▸ What needs to be done
From the start of the records up to and including the line with "Manager jobs (131, 63)", substitute "tap coordinates" for "click coordinates" and write those lines out again with nothing else changed.
# START OF Supplied records
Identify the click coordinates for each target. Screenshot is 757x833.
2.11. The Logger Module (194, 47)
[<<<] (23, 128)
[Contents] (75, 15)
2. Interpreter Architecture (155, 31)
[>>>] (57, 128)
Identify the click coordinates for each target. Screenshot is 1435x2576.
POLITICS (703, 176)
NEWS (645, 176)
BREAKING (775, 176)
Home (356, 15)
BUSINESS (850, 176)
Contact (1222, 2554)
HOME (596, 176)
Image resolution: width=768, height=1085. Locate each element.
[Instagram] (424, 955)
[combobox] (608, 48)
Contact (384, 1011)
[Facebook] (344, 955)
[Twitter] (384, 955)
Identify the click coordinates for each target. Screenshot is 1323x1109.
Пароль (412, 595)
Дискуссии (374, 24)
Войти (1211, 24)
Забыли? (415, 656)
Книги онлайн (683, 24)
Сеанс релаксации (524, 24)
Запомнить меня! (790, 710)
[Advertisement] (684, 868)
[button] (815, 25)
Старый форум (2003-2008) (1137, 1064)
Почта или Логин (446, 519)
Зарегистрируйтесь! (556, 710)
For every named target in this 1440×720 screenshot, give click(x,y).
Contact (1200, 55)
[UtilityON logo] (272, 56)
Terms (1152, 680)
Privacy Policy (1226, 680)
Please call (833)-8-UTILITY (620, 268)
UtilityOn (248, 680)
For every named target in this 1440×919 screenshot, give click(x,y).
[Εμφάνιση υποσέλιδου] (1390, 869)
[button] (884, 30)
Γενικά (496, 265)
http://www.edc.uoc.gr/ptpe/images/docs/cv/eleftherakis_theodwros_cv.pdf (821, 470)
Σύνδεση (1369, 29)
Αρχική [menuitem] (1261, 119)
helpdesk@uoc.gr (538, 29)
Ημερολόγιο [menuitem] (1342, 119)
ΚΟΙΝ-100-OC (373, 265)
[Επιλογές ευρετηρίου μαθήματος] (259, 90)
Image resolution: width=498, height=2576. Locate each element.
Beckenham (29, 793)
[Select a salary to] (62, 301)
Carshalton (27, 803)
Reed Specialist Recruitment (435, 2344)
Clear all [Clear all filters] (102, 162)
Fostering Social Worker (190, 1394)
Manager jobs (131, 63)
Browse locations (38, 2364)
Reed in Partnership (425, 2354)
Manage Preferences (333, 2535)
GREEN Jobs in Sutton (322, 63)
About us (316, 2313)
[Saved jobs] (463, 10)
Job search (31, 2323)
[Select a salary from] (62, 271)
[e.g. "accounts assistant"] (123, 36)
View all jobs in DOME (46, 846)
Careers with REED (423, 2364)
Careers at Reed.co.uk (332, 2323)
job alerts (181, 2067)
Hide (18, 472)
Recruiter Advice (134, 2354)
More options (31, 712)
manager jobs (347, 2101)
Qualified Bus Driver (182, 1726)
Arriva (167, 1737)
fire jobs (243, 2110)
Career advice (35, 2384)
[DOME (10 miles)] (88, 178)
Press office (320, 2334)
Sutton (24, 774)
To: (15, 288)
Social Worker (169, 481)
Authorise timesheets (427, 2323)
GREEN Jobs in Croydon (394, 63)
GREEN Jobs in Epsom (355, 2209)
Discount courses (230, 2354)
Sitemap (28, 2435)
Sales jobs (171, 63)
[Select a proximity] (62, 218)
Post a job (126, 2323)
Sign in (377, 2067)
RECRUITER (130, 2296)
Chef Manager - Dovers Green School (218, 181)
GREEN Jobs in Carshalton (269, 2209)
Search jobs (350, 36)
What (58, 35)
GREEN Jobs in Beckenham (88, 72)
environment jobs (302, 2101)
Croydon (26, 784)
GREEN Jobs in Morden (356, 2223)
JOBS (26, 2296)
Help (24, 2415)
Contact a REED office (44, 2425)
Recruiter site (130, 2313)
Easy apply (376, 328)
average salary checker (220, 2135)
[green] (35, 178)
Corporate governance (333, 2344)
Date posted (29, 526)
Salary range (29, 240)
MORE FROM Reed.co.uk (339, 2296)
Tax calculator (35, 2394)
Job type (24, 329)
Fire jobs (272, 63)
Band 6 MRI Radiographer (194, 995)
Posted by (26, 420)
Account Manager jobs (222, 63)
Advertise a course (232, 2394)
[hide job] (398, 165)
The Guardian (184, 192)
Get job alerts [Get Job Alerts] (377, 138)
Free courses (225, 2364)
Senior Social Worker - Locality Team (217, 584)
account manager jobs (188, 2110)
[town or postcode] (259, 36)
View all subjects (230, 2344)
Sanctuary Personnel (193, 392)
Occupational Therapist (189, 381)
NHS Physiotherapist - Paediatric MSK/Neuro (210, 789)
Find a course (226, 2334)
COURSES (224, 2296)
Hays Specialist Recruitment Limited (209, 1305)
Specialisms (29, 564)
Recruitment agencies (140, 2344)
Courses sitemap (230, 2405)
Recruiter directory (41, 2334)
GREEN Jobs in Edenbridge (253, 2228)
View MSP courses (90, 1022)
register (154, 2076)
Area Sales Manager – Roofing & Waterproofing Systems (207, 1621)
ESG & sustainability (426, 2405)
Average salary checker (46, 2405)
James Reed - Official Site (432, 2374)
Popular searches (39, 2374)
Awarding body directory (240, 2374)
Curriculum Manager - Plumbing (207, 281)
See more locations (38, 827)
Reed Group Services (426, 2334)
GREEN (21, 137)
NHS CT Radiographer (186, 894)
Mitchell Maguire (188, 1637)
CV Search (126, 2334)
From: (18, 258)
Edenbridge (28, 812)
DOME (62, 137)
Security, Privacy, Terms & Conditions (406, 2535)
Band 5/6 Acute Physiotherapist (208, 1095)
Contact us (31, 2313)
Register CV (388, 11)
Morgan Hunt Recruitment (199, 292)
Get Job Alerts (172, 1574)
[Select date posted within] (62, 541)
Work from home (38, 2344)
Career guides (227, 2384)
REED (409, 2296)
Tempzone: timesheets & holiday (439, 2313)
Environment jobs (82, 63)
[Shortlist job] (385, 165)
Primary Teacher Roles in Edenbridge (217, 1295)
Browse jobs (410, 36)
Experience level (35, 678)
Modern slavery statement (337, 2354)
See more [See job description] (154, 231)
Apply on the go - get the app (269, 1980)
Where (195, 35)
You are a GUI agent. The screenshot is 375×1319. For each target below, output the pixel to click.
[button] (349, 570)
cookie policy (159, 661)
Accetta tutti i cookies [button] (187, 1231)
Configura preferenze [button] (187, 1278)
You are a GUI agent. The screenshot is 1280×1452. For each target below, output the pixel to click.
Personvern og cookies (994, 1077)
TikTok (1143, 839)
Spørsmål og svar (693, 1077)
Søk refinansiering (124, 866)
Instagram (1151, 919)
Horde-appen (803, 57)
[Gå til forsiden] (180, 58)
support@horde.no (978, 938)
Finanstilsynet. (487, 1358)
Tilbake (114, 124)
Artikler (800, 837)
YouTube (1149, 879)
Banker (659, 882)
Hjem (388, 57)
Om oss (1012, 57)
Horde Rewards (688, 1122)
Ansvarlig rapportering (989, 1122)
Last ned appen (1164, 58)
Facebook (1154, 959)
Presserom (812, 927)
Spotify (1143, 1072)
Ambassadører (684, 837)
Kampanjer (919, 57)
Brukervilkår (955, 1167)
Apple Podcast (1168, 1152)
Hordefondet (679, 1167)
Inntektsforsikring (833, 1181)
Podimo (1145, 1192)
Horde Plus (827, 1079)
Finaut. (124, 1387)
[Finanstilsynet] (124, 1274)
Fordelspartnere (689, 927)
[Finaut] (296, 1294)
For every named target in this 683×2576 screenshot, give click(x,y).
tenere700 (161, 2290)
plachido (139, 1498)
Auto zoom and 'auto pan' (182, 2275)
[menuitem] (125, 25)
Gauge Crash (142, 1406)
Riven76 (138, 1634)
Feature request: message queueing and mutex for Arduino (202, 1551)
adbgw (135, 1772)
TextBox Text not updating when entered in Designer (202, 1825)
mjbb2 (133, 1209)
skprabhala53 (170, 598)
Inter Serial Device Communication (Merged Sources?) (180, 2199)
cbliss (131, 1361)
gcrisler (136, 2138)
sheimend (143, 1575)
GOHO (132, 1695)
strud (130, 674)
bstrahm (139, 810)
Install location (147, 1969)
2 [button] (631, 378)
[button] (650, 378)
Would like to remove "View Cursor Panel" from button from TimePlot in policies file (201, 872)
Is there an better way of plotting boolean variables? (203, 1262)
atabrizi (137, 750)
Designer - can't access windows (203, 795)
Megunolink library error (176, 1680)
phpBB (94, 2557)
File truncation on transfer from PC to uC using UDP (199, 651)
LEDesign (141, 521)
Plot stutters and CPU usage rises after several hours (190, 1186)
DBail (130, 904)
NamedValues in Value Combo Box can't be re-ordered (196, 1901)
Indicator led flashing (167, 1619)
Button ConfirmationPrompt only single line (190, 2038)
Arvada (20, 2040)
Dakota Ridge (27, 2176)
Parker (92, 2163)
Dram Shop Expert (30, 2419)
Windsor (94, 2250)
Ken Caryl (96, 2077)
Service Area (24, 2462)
# END OF Supplied records
▸ Response to this task
Identify the tap coordinates for each target. Screenshot is 757x833.
2.11. The Logger Module (194, 47)
[<<<] (23, 128)
[Contents] (75, 15)
2. Interpreter Architecture (155, 31)
[>>>] (57, 128)
Identify the tap coordinates for each target. Screenshot is 1435x2576.
POLITICS (703, 176)
NEWS (645, 176)
BREAKING (775, 176)
Home (356, 15)
BUSINESS (850, 176)
Contact (1222, 2554)
HOME (596, 176)
Image resolution: width=768, height=1085. Locate each element.
[Instagram] (424, 955)
[combobox] (608, 48)
Contact (384, 1011)
[Facebook] (344, 955)
[Twitter] (384, 955)
Identify the tap coordinates for each target. Screenshot is 1323x1109.
Пароль (412, 595)
Дискуссии (374, 24)
Войти (1211, 24)
Забыли? (415, 656)
Книги онлайн (683, 24)
Сеанс релаксации (524, 24)
Запомнить меня! (790, 710)
[Advertisement] (684, 868)
[button] (815, 25)
Старый форум (2003-2008) (1137, 1064)
Почта или Логин (446, 519)
Зарегистрируйтесь! (556, 710)
For every named target in this 1440×720 screenshot, give click(x,y).
Contact (1200, 55)
[UtilityON logo] (272, 56)
Terms (1152, 680)
Privacy Policy (1226, 680)
Please call (833)-8-UTILITY (620, 268)
UtilityOn (248, 680)
For every named target in this 1440×919 screenshot, give click(x,y).
[Εμφάνιση υποσέλιδου] (1390, 869)
[button] (884, 30)
Γενικά (496, 265)
http://www.edc.uoc.gr/ptpe/images/docs/cv/eleftherakis_theodwros_cv.pdf (821, 470)
Σύνδεση (1369, 29)
Αρχική [menuitem] (1261, 119)
helpdesk@uoc.gr (538, 29)
Ημερολόγιο [menuitem] (1342, 119)
ΚΟΙΝ-100-OC (373, 265)
[Επιλογές ευρετηρίου μαθήματος] (259, 90)
Image resolution: width=498, height=2576. Locate each element.
Beckenham (29, 793)
[Select a salary to] (62, 301)
Carshalton (27, 803)
Reed Specialist Recruitment (435, 2344)
Clear all [Clear all filters] (102, 162)
Fostering Social Worker (190, 1394)
Manager jobs (131, 63)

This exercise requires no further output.